Nothing but the lines from the one with "Given: Click the Display row label" through the end of the records may appear in the answer, each reproduced exactly, pictures omitted.

'''

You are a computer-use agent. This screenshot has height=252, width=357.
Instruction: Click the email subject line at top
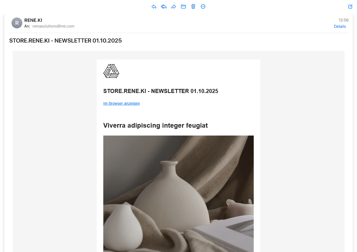point(65,41)

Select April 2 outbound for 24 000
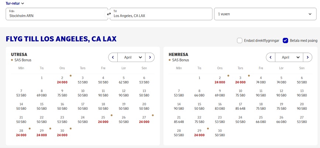(62, 80)
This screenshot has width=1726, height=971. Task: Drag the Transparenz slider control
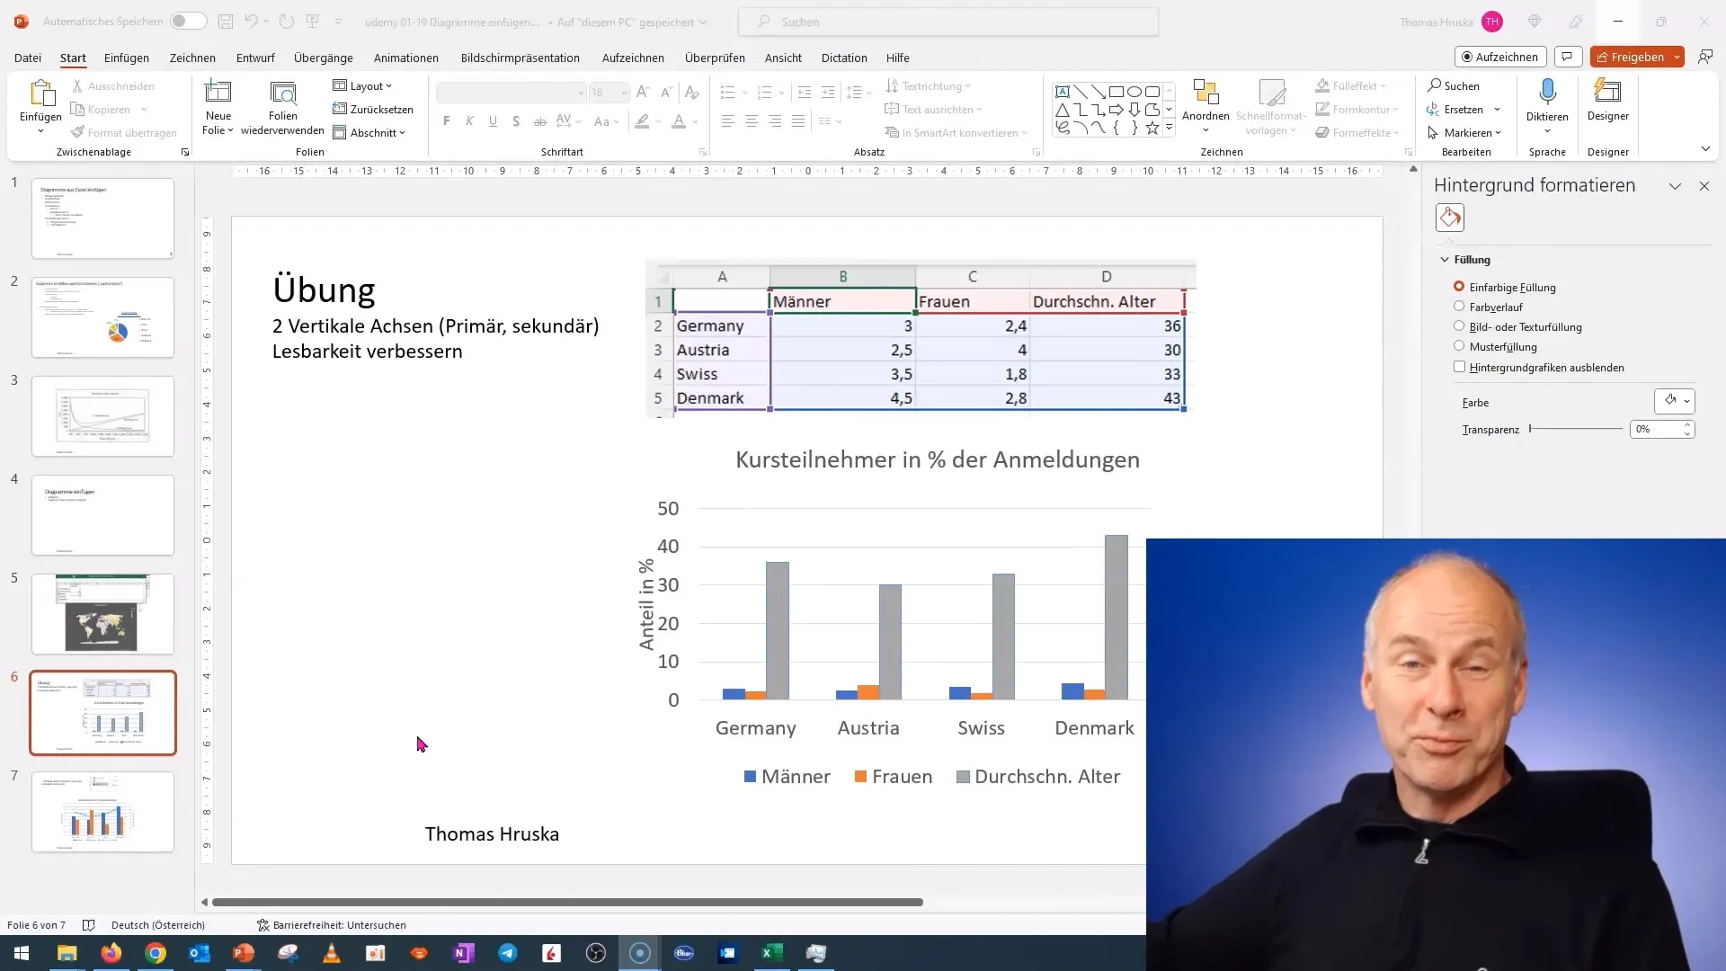point(1530,429)
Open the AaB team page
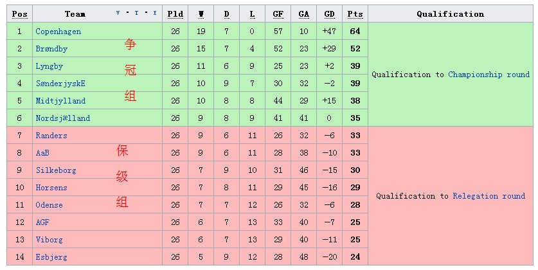 point(42,153)
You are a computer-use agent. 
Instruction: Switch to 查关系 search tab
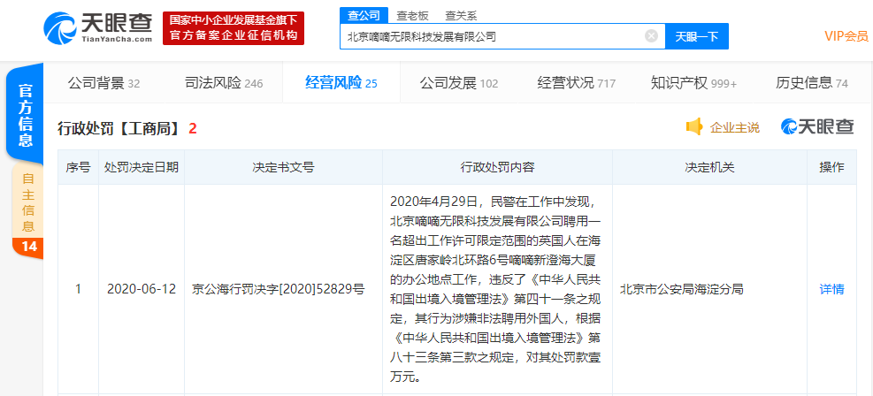tap(462, 15)
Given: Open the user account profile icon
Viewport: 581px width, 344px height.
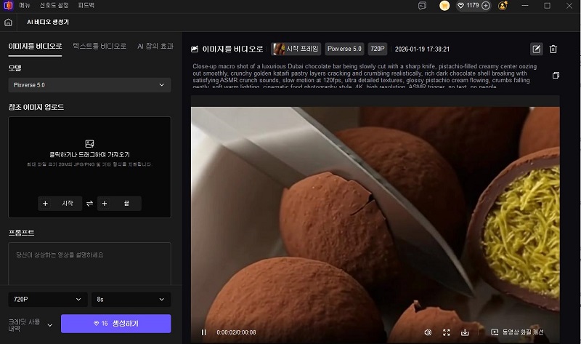Looking at the screenshot, I should (x=503, y=6).
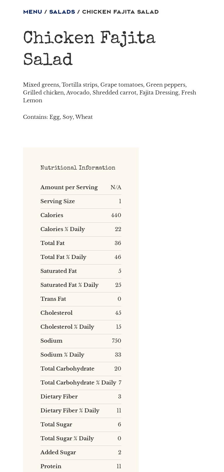Click the Cholesterol % Daily label
This screenshot has width=224, height=472.
tap(67, 327)
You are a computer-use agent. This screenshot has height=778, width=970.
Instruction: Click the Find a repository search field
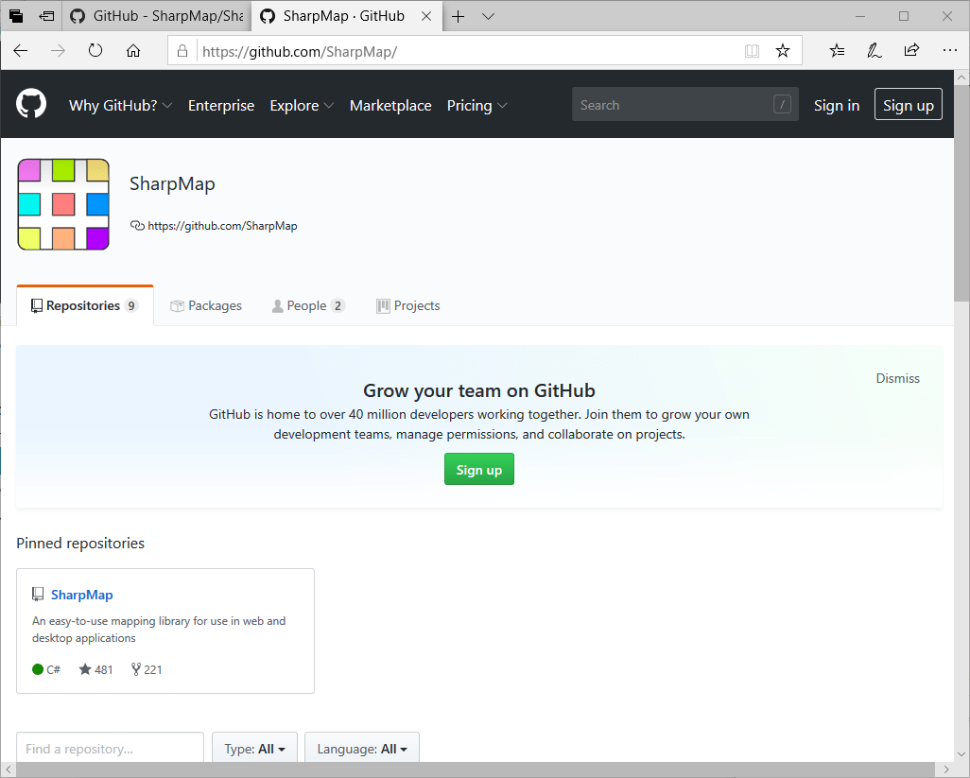pos(109,748)
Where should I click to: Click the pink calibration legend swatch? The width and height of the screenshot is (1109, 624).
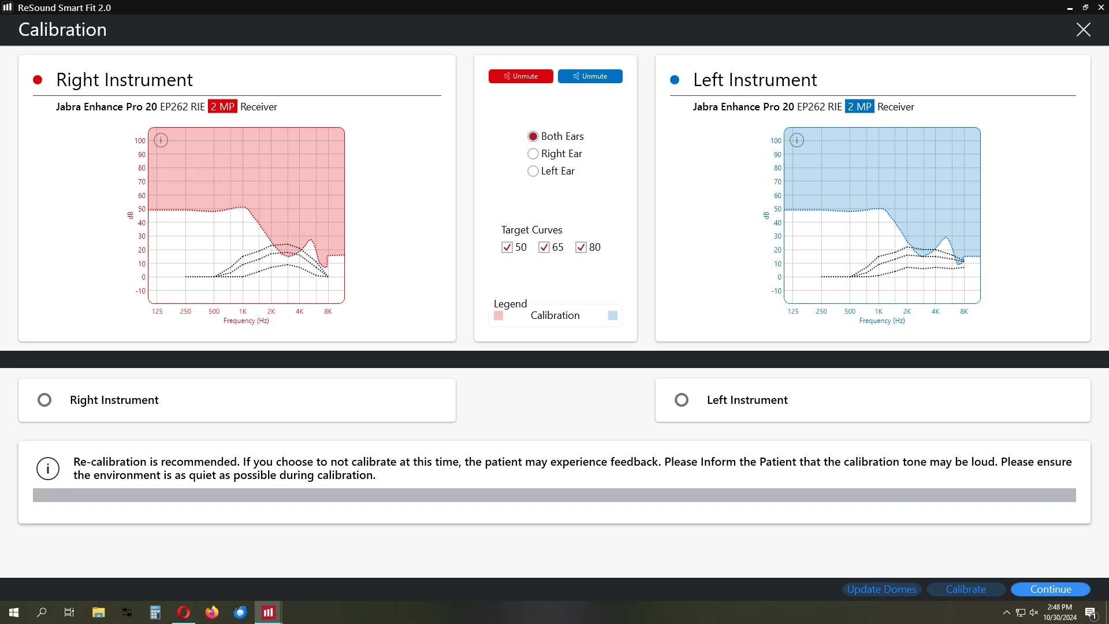coord(498,315)
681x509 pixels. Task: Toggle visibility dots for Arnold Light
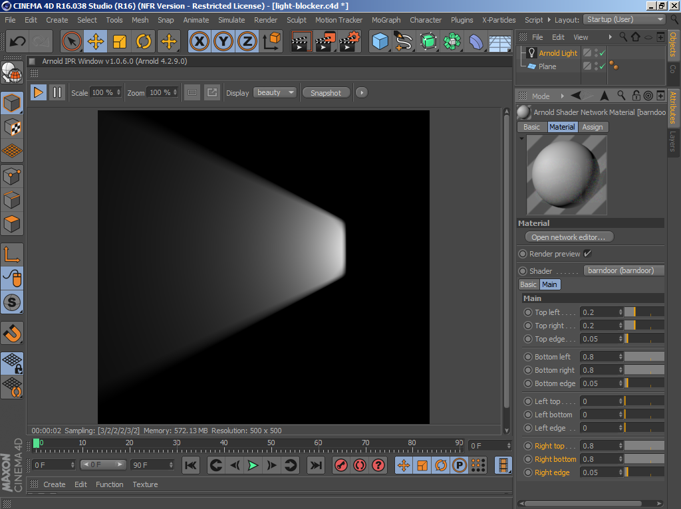click(x=595, y=53)
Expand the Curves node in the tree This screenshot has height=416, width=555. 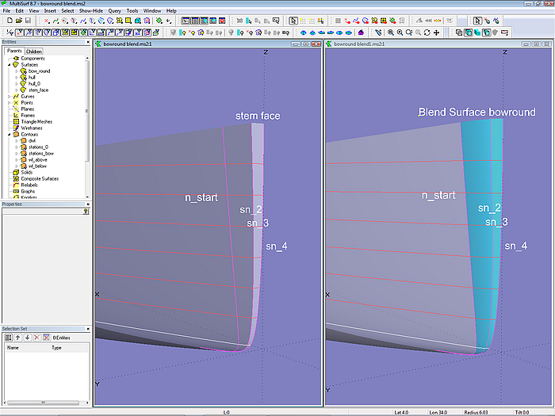point(9,96)
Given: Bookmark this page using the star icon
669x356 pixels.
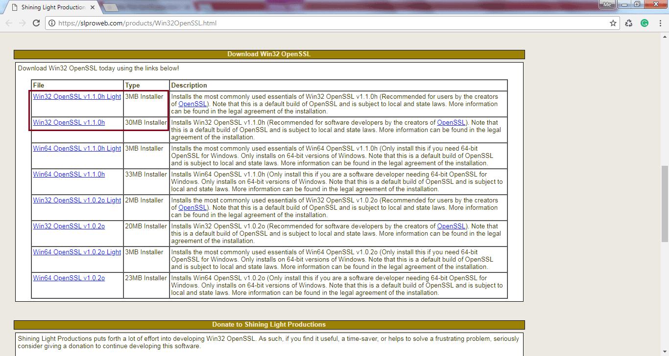Looking at the screenshot, I should pos(613,22).
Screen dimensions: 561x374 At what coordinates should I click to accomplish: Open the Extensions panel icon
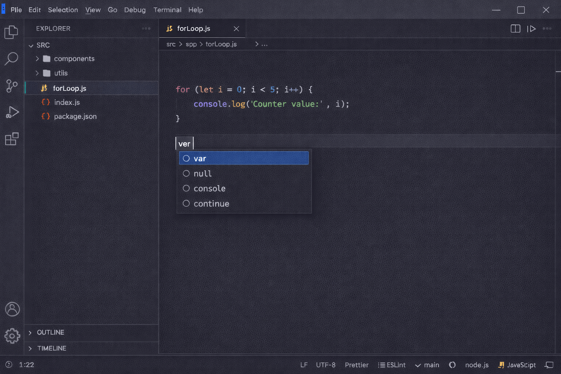point(12,139)
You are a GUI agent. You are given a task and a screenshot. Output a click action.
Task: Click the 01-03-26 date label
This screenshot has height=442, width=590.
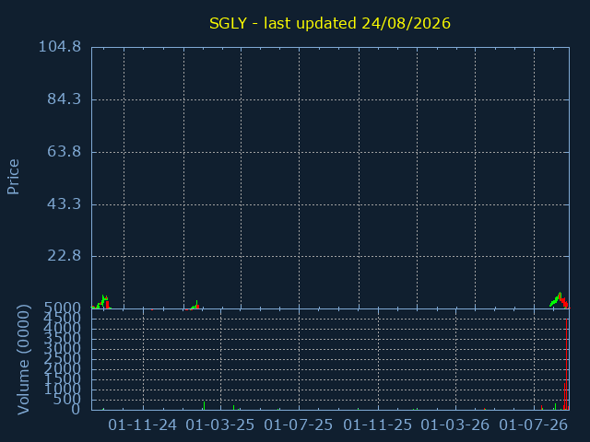coord(454,425)
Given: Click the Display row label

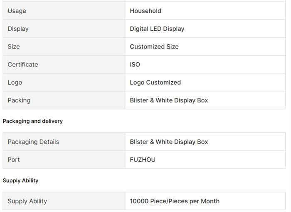Looking at the screenshot, I should [18, 29].
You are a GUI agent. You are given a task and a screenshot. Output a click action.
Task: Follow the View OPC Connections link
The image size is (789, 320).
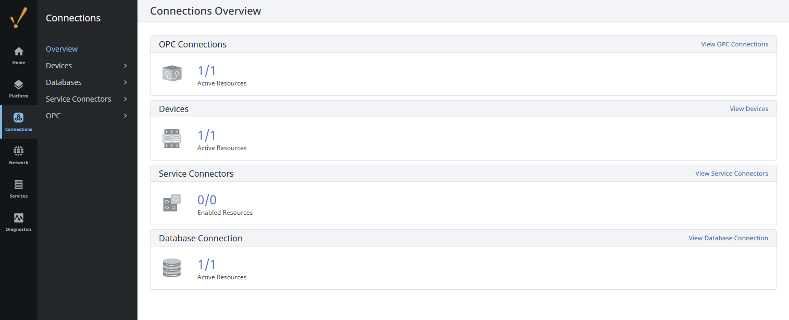pyautogui.click(x=734, y=44)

'''

* _Output below_:
Given: Click the Display row label

Looking at the screenshot, I should [18, 29].
You are a GUI agent. You are given a task and a screenshot. Output a click action.
Task: Follow the View OPC Connections link
The image size is (789, 320).
pyautogui.click(x=734, y=44)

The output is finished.